Lt. Leary, Commanding by David Drake

The data unit’s display suddenly changed from opalescence to projected text. Moments before, about twenty percent of the document had been garbage; now less than half of that amount remained as a blur beyond analysis and reconstruction.

The day after the death of Captain Tyrfing, I left the camp and proceeded north as best I could judge by the sun. Any navigational materials for this godforsaken place had perished with the ship’s computer during the crash. . . .

The attic was musty, which was actually a good thing from the standpoint of this document’s survival. It was written on leather, and now that she’d read much of it Adele had begun to wonder about the source of that leather. The ink came from the berries of what the writer called the Finger Bush. Adele couldn’t match the writer’s cursory description . . . the height of my forearm, with branches like fingers and fruits of a sullen yellow on the tips thereof . . . with any plant in her database, but she knew she wasn’t competent to direct the search for botanical answers.
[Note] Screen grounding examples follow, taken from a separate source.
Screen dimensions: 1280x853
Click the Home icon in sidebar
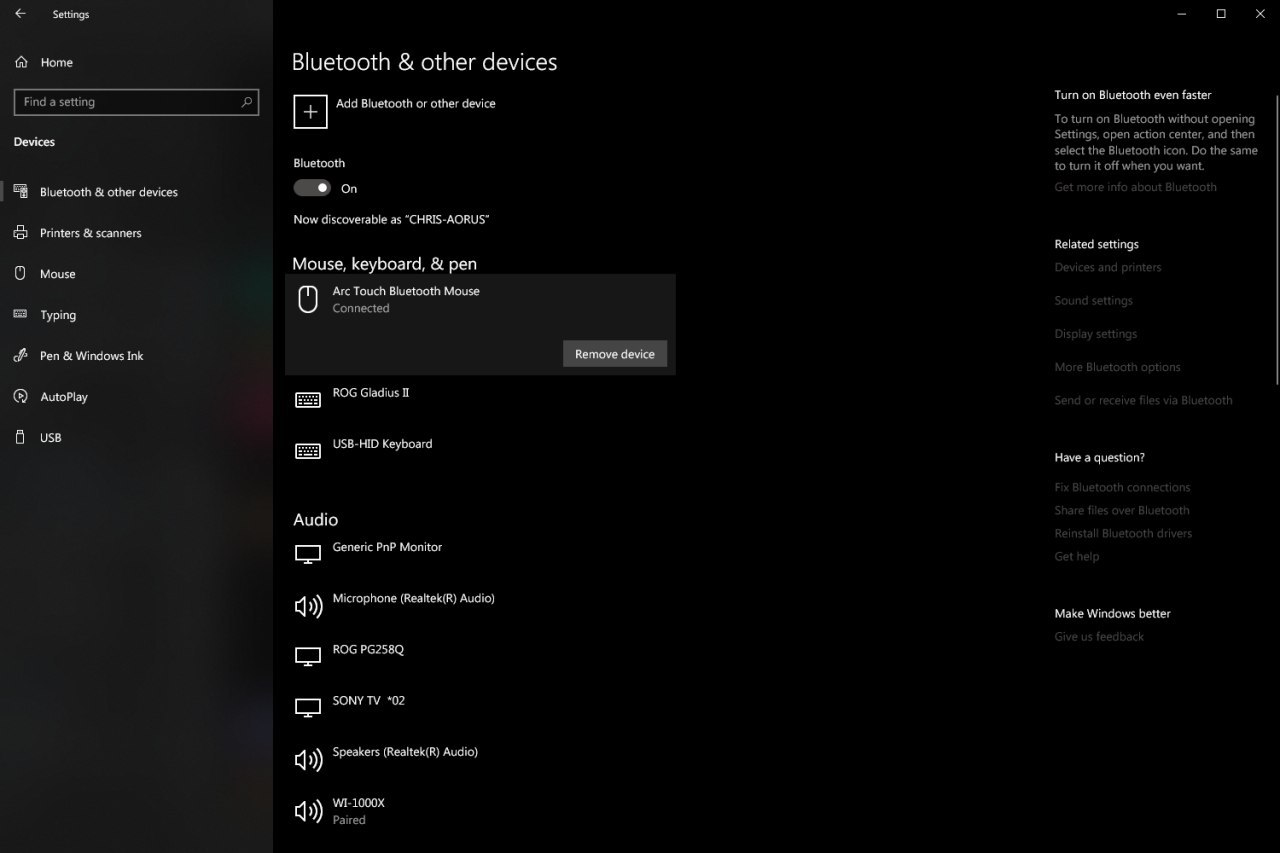[x=21, y=62]
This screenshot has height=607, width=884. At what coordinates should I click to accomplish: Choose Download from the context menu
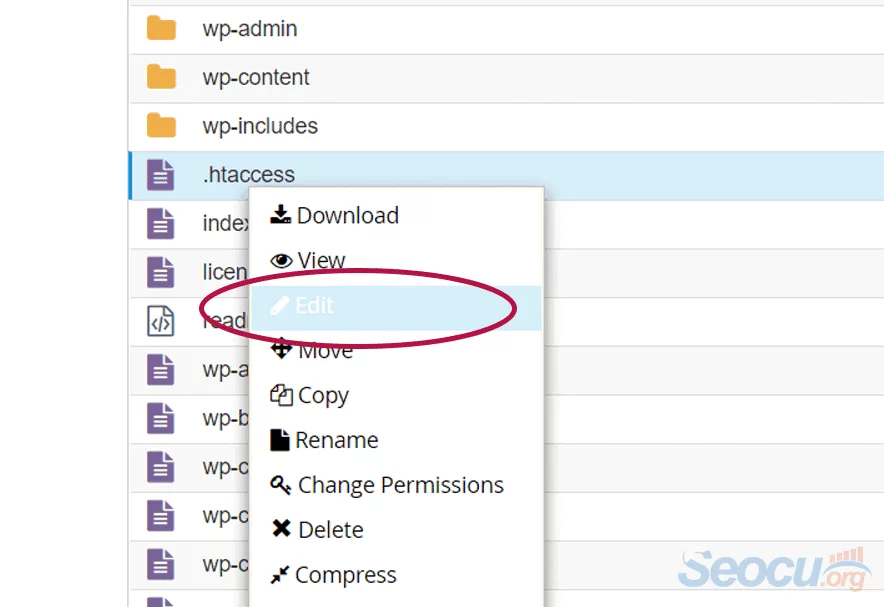(348, 214)
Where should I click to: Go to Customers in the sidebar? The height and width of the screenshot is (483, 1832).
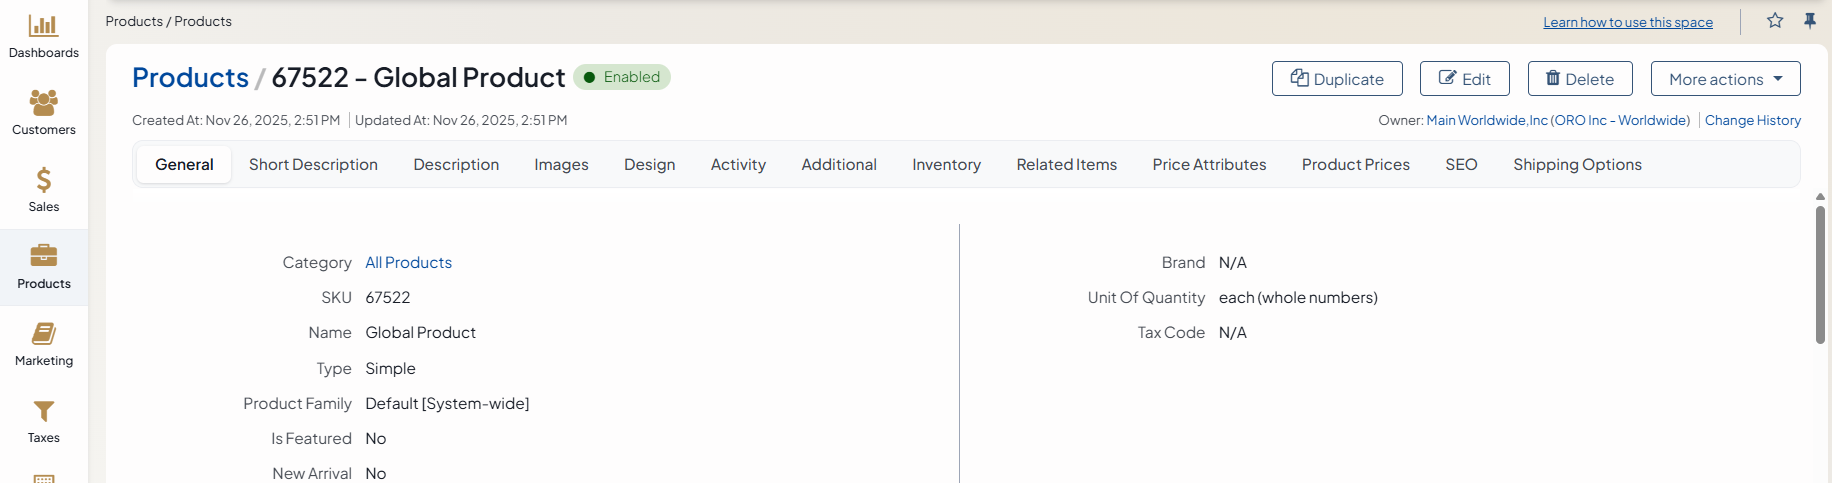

The attic had a line of resistance lights in the ceiling, but the only two still working were on the far side of the big room. That didn’t matter enough for Adele to get the bulbs replaced since she had a handlight and the data unit’s display was self-illuminating. It did mean that when someone’s body filled the square opening of the trapdoor, the dimming light attracted her attention as the squeaking of the ladder moments before had not.

Adele jerked suddenly alert, her left hand slipping down to the pistol in her pocket. That wasn’t a reflex I used to have. . . .

“Yes?” she said in a carrying voice.

“Ma’am?” Dorst called. “Officer Mundy, I don’t mean to bother you but Lieutenant Mon was wondering . . . ?”

“Yes, come on up, Dorst!” Adele said, knowing that she was being snappish because of the way she’d reacted to the surprise. “Wondered what?”

The midshipman climbed the last three steps and squatted down to face her. His head would clear the ceiling if he kept it between the rafters, but then he couldn’t look at Adele.

“Ah, Lieutenant Mon was wondering if you’d heard anything from the captain, ah, Adele,” Dorst said. “He hasn’t reported in to the ship, and the guy who loaned him the car, da Lund I mean, he says he hasn’t heard anything either.”

“I’ve been here all day,” Adele said, wondering how she felt at the news. Her normal reaction was to shut down all emotion so that it didn’t get in the way of accurate analysis. That was still the correct reaction, but this time it felt . . . odd. “I don’t care to be disturbed while I’m working.”

“Yes ma’am,” Dorst said, straightening abruptly and thumping his head into a beam of reinforced concrete. He winced and stumbled forward, then knelt on one knee so he could keep his spine stiff while facing Adele.

“Yes, sir,” he said. “Lieutenant Mon didn’t want to interrupt you, but just on the off chance . . . And I said I knew where you might be even if you weren’t answering calls, so he told me I could come. Ah, Midshipman Vesey’s with the expedition and . . . but it’s probably nothing, they were just too busy to report when they landed.”

Adele had already suspended the document analysis and was checking message traffic. Rather than looking at communications addressed to the Princess Cecile—the on-duty personnel were certainly capable of having done that—she coded her search for the time the comsats of Sexburga’s low-orbit constellation were over South Land. It was just possible that a message had been received by a satellite which had failed to pass it on, or that—through some electronic hiccup between the local system and the corvette—the central communications node had swallowed the information.

The individual satellite logs showed no private messages coming out of South Land. The continuous broadcast from the navigation beacon on the northern headland was logged, providing Adele with proof that the satellites were working properly.

She paged Tovera through the transponder on the corvette—Meet me at the ship ASAP—then shut down her personal data unit and stood. The attic’s contents were a shadowed jumble about her. Early on somebody had made an attempt to keep this overflow organized, but for the past several decades—judging by the dates of the documents Adele had unearthed—boxes had been piled on filing cabinets and into the aisles the initial planners had left.